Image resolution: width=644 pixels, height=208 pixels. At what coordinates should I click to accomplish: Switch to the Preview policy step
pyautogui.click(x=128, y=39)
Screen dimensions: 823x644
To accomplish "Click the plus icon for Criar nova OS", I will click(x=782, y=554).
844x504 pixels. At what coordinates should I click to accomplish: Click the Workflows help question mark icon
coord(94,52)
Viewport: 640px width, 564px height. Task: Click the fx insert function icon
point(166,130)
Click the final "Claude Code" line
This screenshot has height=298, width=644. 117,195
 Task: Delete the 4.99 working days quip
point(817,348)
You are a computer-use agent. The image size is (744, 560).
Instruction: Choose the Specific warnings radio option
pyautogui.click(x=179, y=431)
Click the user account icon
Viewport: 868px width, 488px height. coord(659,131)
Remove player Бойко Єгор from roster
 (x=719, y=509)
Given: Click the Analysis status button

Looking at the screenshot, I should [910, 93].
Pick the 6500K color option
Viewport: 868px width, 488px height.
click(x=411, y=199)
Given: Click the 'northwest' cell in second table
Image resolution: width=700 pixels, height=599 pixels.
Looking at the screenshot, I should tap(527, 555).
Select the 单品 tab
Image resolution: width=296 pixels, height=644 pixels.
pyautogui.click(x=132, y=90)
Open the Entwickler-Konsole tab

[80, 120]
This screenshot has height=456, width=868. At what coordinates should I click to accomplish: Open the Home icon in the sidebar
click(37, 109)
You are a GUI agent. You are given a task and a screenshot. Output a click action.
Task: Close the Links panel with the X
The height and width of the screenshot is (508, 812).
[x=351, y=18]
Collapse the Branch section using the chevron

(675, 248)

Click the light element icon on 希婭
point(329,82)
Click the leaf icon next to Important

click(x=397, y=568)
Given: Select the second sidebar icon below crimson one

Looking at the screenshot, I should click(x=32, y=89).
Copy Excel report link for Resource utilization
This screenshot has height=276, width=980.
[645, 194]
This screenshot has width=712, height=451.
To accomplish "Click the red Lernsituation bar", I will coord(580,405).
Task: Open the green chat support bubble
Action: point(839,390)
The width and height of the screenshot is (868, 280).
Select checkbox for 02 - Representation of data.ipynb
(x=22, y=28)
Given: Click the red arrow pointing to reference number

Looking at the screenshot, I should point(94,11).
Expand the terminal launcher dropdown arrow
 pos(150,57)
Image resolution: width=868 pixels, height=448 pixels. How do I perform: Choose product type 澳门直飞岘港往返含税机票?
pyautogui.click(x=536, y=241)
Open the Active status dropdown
----
- What is expected
Print again each line of the listing above, exactly as it appears.

- Exercise response
Image resolution: width=644 pixels, height=208 pixels. At what coordinates should I click to accomplish: Switch to the Preview policy step
pyautogui.click(x=128, y=39)
Screen dimensions: 823x644
To accomplish "Click the plus icon for Criar nova OS", I will click(x=782, y=554).
844x504 pixels. At what coordinates should I click to accomplish: Click the Workflows help question mark icon
coord(94,52)
Viewport: 640px width, 564px height. Task: Click the fx insert function icon
point(166,130)
Click the final "Claude Code" line
This screenshot has height=298, width=644. 117,195
 Task: Delete the 4.99 working days quip
point(817,348)
You are a computer-use agent. The image size is (744, 560).
Instruction: Choose the Specific warnings radio option
pyautogui.click(x=179, y=431)
Click the user account icon
Viewport: 868px width, 488px height. coord(659,131)
Remove player Бойко Єгор from roster
 (x=719, y=509)
Given: Click the Analysis status button

Looking at the screenshot, I should [910, 93].
Pick the 6500K color option
Viewport: 868px width, 488px height.
click(x=411, y=199)
Given: Click the 'northwest' cell in second table
Image resolution: width=700 pixels, height=599 pixels.
Looking at the screenshot, I should tap(527, 555).
Select the 单品 tab
Image resolution: width=296 pixels, height=644 pixels.
pyautogui.click(x=132, y=90)
Open the Entwickler-Konsole tab

[80, 120]
This screenshot has height=456, width=868. At what coordinates should I click to accomplish: Open the Home icon in the sidebar
click(37, 109)
You are a GUI agent. You are given a task and a screenshot. Output a click action.
Task: Close the Links panel with the X
The height and width of the screenshot is (508, 812).
[x=351, y=18]
Collapse the Branch section using the chevron

(675, 248)

Click the light element icon on 希婭
point(329,82)
Click the leaf icon next to Important

click(x=397, y=568)
Given: Select the second sidebar icon below crimson one

Looking at the screenshot, I should click(x=32, y=89).
Copy Excel report link for Resource utilization
This screenshot has height=276, width=980.
[645, 194]
This screenshot has width=712, height=451.
To accomplish "Click the red Lernsituation bar", I will coord(580,405).
Task: Open the green chat support bubble
Action: point(839,390)
The width and height of the screenshot is (868, 280).
Select checkbox for 02 - Representation of data.ipynb
(x=22, y=28)
Given: Click the red arrow pointing to reference number

Looking at the screenshot, I should point(94,11).
Expand the terminal launcher dropdown arrow
 pos(150,57)
Image resolution: width=868 pixels, height=448 pixels. How do I perform: Choose product type 澳门直飞岘港往返含税机票?
pyautogui.click(x=536, y=241)
Open the Active status dropdown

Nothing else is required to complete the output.